Qualche aneddoto particolare, qualche bella sorpresa?
G Sicuramente quella di avere una piccola fanbase a Vienna. È stata una data totalmente autoprodotta, un’idea nata in un periodo in cui suonavamo tantissimo a Roma. Siccome abbiamo amici là siamo riusciti a far girare abbastanza la nostra musica, e ci siamo trovati a suonare in un club pieno di persone che conoscevano già qualche nostro pezzo. Una gran bella soddisfazione. Invece lui (indica Valerio ridendo) ha fregato il reggiseno a Joe Bel allo Sziget.

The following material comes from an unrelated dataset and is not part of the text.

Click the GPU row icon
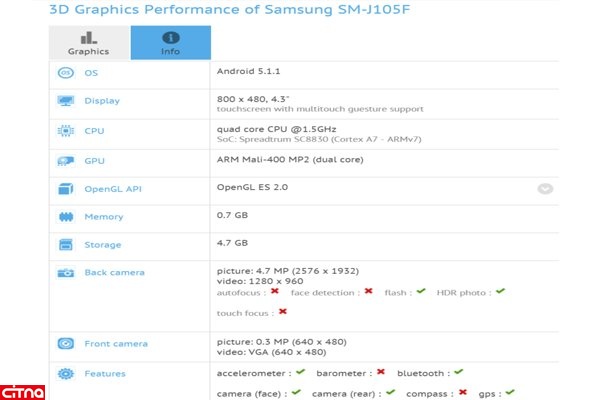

V Aspetta, non l’ho fregato, me lo sono ritrovato nello zaino! (ride) Ora ti racconto bene: dopo il concerto lascio zaino e strumentazione nel retro del ristorante accanto al palco. Due giorni dopo il live mi ricordo di non avere più né zaino né strumentazione. Quando vado a riprendere tutto apro immediatamente lo zaino per controllare che ci fosse ancora il computer, e assieme al computer (per fortuna) trovo questo reggiseno. Era quello di Joe Bel, una cantante francese molto brava, anche lei ha suonato allo Sziget. Ma me l’avevano messo loro per scherzo (indica Gabriele), quindi nessun intrigo. La vera sorpresa però è arrivata guardando meglio il reggiseno: super imbottito! (scoppia a ridere) E noi che abbiamo passato tutto il live a pensare avesse due robe…(si porta le mani al petto) Joe Bell, ti abbiamo smascherata!
Succedono anche quando suonate in Italia queste cose? O vi divertite di più all’estero?
V Noi ci divertiamo dappertutto. Guarda che a noi piace tanto suonare. Ma tanto tanto. Pensa che anche prima di avere la band io e Gabriele passavamo ore chiusi in bagno a cantare armonizzando le voci, invece di cercarci la ragazza come facevano tutti. (ridono)
Al di là del live o di Roma, come percepite la scena italiana più in generale?
G Eh, siamo un po’ indietro. Siamo ancora fermi ai cantautori, ancora a chiederci se la canzone d’autore debba o non debba parlare del sociale (mima una erre a’la Guccini). In Italia stiamo ancora fermi a chiederci se sia meglio Guccini o Battisti, ecco.
E voi chi scegliete?
G Beh, Battisti! Ma noi siamo sempre stati un po’ fuori dalla scena. I social ad esempio ho iniziato ad usarli solo ora che ho la band, prima usavo internet giusto per scoprire musica nuova. E purtroppo qui in Italia questa cosa non ha preso granché piede, mentre all’estero ci sono intere piattaforme fatte per condividere musica rimasta fuori dalla tradizione europea: musica indiana, africana, pakistana… Prima sentivi per esempio un disco dei Beatles e scoprivi il sitar, poi Ravi Shankar e così via. Ora ovviamente internet velocizza tutto, ma trovo che qui in Italia internet venga usato più per parlarsi addosso che per le cose utili. Non che non ci piaccia come mezzo di comunicazione: semplicemente preferiamo la musica.
V Beh, è anche figo internet dai… Senza internet non avremmo conosciuto un sacco di musica che ci piace..
G Mah, forse l’avremmo conosciuta diversamente!
V Ma no, dai..è come se tu esci con una ragazza. Ti piace. Ti piace perché ti piace, non per quello che dice. E ti piace..
G (rivolto a me) Valerio è famoso per fare esempi lunghissimi ma inefficaci, nessuno li capisce! Stai a sentire.
V No aspetta. Allora tu hai la ragazza e ti piace. No, scusate, ho scelto l’esempio sbagliato! (scoppia a ridere e comincia a parlare in romanesco) Ahò, ve racconto ‘na barzelletta se volete! Anzi, ‘spetta (indica il calcio balilla): ‘a famo ‘na partita Joe Victor contro Rolling Stone?